# [What the exercise asks]
Your task is to copy the stretch of lines in the records below that begins with the line containing "This screenshot has height=685, width=1023." and ends with the line containing "Screen dimensions: 1188x736", exactly as written, with nothing added.

# [Data for the task]
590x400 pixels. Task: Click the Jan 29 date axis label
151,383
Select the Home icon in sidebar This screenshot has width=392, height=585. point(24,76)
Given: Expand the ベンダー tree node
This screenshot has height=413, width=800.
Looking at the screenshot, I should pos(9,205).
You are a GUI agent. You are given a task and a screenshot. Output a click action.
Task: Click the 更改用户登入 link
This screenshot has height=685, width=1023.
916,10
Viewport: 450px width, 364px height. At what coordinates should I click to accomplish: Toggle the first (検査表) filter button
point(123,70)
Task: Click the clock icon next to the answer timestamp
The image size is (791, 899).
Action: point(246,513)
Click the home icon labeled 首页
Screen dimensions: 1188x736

==

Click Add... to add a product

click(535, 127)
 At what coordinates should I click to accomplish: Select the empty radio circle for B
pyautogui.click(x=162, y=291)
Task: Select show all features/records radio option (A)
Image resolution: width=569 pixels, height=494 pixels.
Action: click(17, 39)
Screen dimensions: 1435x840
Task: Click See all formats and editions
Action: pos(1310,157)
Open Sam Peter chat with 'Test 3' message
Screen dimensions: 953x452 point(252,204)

# [Solved exercise]
This screenshot has height=685, width=1023.
916,10
Viewport: 450px width, 364px height. At what coordinates should I click to accomplish: Toggle the first (検査表) filter button
point(123,70)
Task: Click the clock icon next to the answer timestamp
The image size is (791, 899).
Action: point(246,513)
Click the home icon labeled 首页
Screen dimensions: 1188x736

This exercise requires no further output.